Il secoue ses boucles et braque sur moi son regard noisette.

— Je ne suis pas bête. Et elle a confirmé aussi. En plus, c'est elle qui voulait ce rendez-vous, pas moi.

Il se tait. Ses yeux se perdent sur Ava et Jared qui discutent un peu plus loin. 

Après une rencontre chaotique où mon meilleur ami s'en est pris plein la tronche, Ava s'est montrée étonnamment conciliante. Et maintenant, ils ont l'air de se connaître depuis toujours. Ils plaisantent, se montrent des vidéos délirantes sur leur téléphone... 

Ça m'agace. Moi, j'ai le droit à des regards suffisants et des soupirs exaspérés tandis que Jared a le droit à des sourires et des bourrades amicales dans l'épaule.

— Sois pas jaloux, Nath. Toi, Ava te maltraite parce que tu couches avec Cléandre. Si ton pote se tapait aussi Clé, Ava le décalquerait.

— J'aime pas trop l'idée, là, bougonné-je.

— Je suis certain que mon cousin non plus n'aime pas l'idée. C'est sur toi qu'il craque depuis le début de l'année, pas sur Jared. 

Le cube recommence à cliqueter.

— Je sais. Mais ça a été dur de lui faire dire... j'ai dû attendre... février pour qu'il change. 

— En vrai, il a commencé à changer quand tu lui as offert la boucle scorpion. Même si elle a failli finir à la poubelle, m'annonce platement Clarenz.

Je m'étouffe. 

— Excuse-moi ? Cléandre a failli jeter mon cadeau ? J'sais bien qu'on s'aimait pas, mais...

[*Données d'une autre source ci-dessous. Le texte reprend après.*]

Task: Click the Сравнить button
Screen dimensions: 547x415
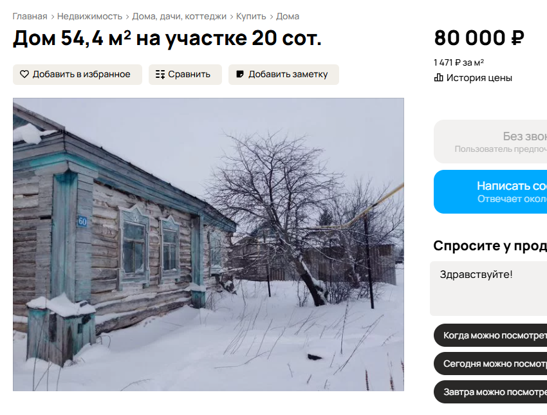Action: pyautogui.click(x=185, y=74)
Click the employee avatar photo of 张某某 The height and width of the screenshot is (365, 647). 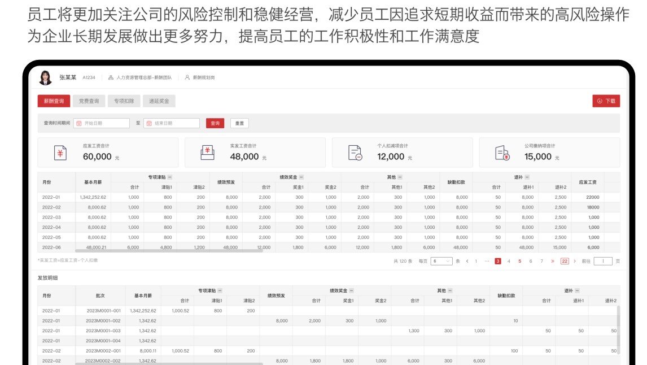(x=44, y=79)
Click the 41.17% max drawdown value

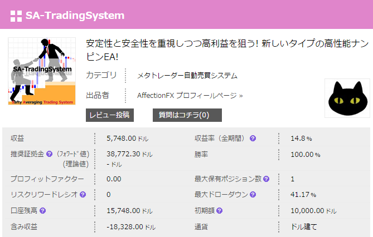click(x=303, y=195)
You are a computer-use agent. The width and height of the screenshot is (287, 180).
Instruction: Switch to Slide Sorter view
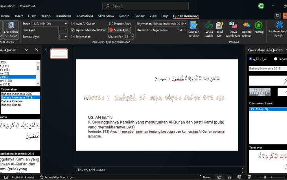tap(229, 177)
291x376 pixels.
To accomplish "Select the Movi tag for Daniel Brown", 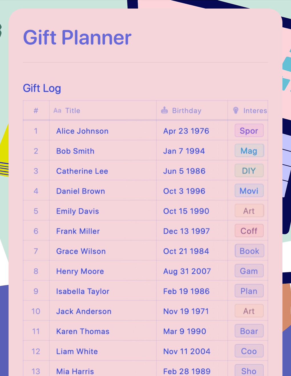I will (x=249, y=191).
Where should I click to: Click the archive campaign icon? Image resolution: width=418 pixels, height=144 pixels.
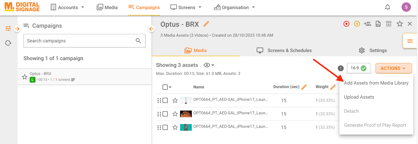389,24
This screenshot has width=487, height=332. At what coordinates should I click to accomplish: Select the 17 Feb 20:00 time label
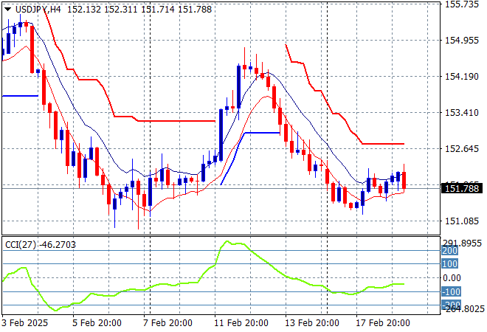384,323
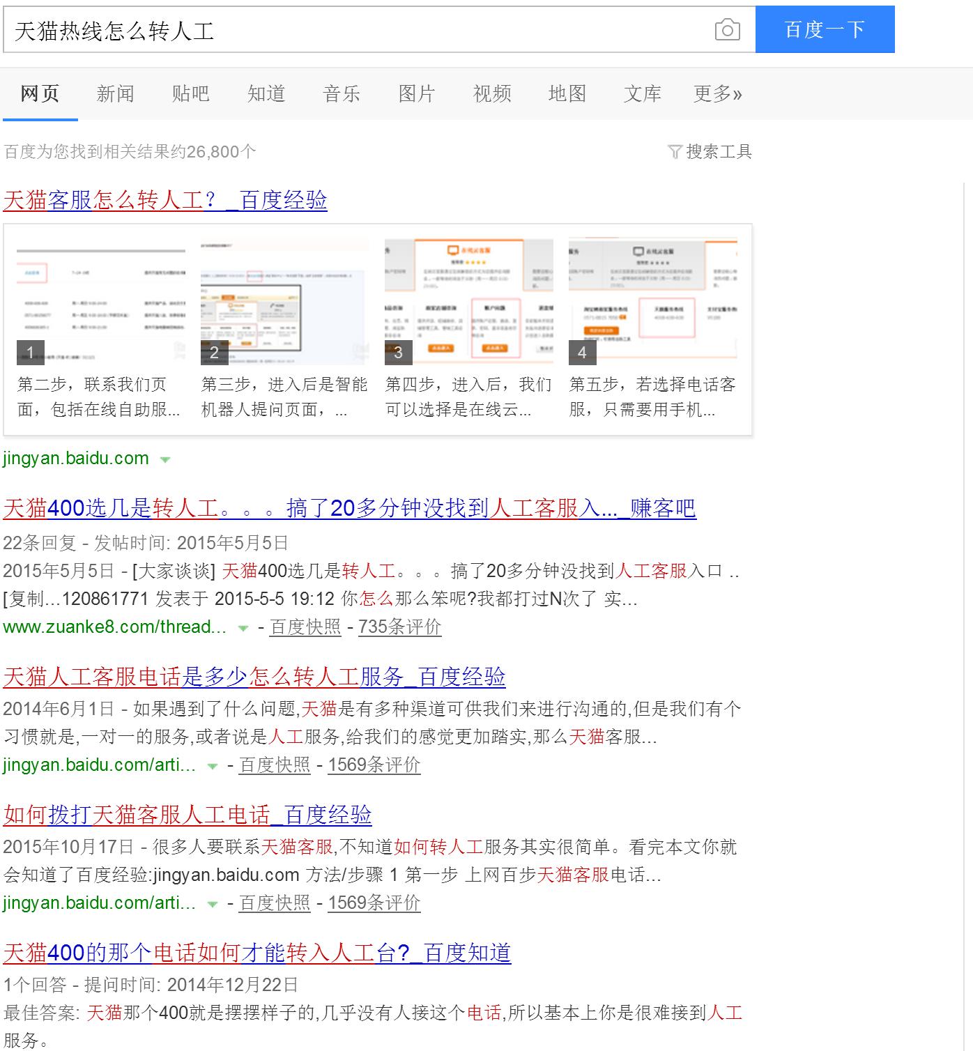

— C'est pas lui qui a jeté la boucle. Moi, je l'ai récupéré et je lui ai rendu. Parce que je trouvais qu'il était plus détendu quand il avait cette boucle. Même si ça se voyait presque pas, ça me sautait aux yeux.

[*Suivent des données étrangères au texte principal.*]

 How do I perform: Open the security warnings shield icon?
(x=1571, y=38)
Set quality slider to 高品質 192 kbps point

— J'aime bien quand tu es bavard, Clary, mais je comprends rien à ce que tu racontes, là...

— Pas grave. Oh ! Dans le bus !

Il tend l'index si brusquement qu'il en lâche son cube. Le temps de le ramasser, le bus s'est immobilisé à l'arrêt à quelques dizaines de mètres de nous.

— Tu crois qu'elle est dedans ? murmure Clarenz, un brin anxieux.

— J'espère, sinon on va louper le début.

— Si elle est pas là, tant pis : on entre quand même, décrète-t-il.

— Tu es sûr ?

— Je suis d'accord avec lui, intervient Jared. J'ai des fourmis dans les jambes à force de piétiner, et c'est mauvais pour ta cheville.

— C'est pas faux.

— Oh...

Clarenz se tourne vers moi.

— Pardon, reprend-il, je n'y ai pas pensé. Tu veux t'asseoir ?

Je secoue la tête, amusé. Non seulement il est un peu tard pour penser à ça, mais, en plus, il n'y a pas de chaise ou de banc aux alentours.

— Bon, ton rencard. Dis-nous à quoi elle ressemble, déjà ?

Clarenz braque son attention sur le bus qui vomit ses passagers. Il semble réfléchir, comme s'il ne savait pas comment décrire sa chère et tendre.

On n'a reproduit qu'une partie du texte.